Raghuram Rajan has been the Economic Counselor and Director of Research at the International Monetary Fund since 2003. He graduated from IIT Delhi in 1985 with a B.Tech in Electrical Engineering and I.I.M. Ahmedabad in 1987. He joined the Graduate School of Business (GSB), University of Chicago in 1991 after obtaining a Ph.D. from MIT. In 1994, he was voted tenure and appointment as Professor of Finance and is now the Joseph L. Gidwitz Distinguished Service Professor of Finance at the GSB. Dr. Rajan’s research interests focus primarily on economic institutions ranging from banks to property rights. His papers have been published in all the top economics and finance journals, and he has served on the editorial board of the American Economic Review and the Journal of Finance. He has also written a book with Luigi Zingales entitled Saving Capitalism from the Capitalists, which was published by Random House in February 2003. In January 2003, the American Finance Association awarded Dr.

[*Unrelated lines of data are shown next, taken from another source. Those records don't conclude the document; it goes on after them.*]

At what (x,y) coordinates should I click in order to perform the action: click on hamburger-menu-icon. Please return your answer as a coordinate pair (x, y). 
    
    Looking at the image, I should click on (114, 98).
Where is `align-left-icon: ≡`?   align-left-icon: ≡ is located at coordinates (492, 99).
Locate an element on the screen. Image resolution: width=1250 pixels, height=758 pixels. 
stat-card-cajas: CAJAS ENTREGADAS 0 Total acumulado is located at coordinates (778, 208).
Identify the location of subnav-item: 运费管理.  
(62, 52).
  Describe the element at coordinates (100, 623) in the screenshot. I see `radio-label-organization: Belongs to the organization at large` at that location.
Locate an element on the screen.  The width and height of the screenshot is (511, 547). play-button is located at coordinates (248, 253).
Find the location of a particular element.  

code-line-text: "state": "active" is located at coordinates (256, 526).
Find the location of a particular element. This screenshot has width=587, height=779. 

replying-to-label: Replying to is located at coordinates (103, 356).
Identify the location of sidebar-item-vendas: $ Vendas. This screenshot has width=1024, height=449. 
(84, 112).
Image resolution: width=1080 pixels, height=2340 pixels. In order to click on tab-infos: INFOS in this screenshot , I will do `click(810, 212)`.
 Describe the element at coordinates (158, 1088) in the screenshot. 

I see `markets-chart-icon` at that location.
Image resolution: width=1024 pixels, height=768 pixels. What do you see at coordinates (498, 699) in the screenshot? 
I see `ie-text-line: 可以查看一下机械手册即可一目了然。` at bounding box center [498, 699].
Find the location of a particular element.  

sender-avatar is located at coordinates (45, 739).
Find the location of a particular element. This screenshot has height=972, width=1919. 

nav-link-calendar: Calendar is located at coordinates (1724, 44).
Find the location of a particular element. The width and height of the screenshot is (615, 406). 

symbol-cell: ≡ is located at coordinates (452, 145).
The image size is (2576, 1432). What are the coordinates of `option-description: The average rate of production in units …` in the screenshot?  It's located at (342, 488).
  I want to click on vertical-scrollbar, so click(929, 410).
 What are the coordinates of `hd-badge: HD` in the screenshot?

Rajan the inaugural Fischer Black Prize, given every two years to the financial economist under age 40 who has made the most significant contribution to the theory and practice of finance.




Papers Published in World Economics:


Making Capitalism Work for Everyone

There is a widespread belief that free markets do not benefit the common person, let alone the poor: they are only an instrument for the rich to get richer. Not only is this belief false, but in fact the opposite is true. Free markets are the single most important tools to eliminate poverty and spread opportunity. The problem is that people do not distinguish enough between true free market capitalism, which implies competition and equal access, and the failed version experienced in many countries where powerful elites protect their position by denying fair access to markets. Particularly in developing countries, ordinary people never see the benefits of properly working capitalism. To make them work for all, markets need political support to provide the right amount of rules and regulations that will allow them to flourish; a government that is not too interventionist and not too laissez-faire. While there is no single proposal that will preserve the system of free enterprise from its enemies, the authors suggest three mutually reinforcing broad policy objectives: keep borders open to the flow of goods and capital; encourage the transfer of productive assets into efficient hands; and maintain safety nets focused on individuals.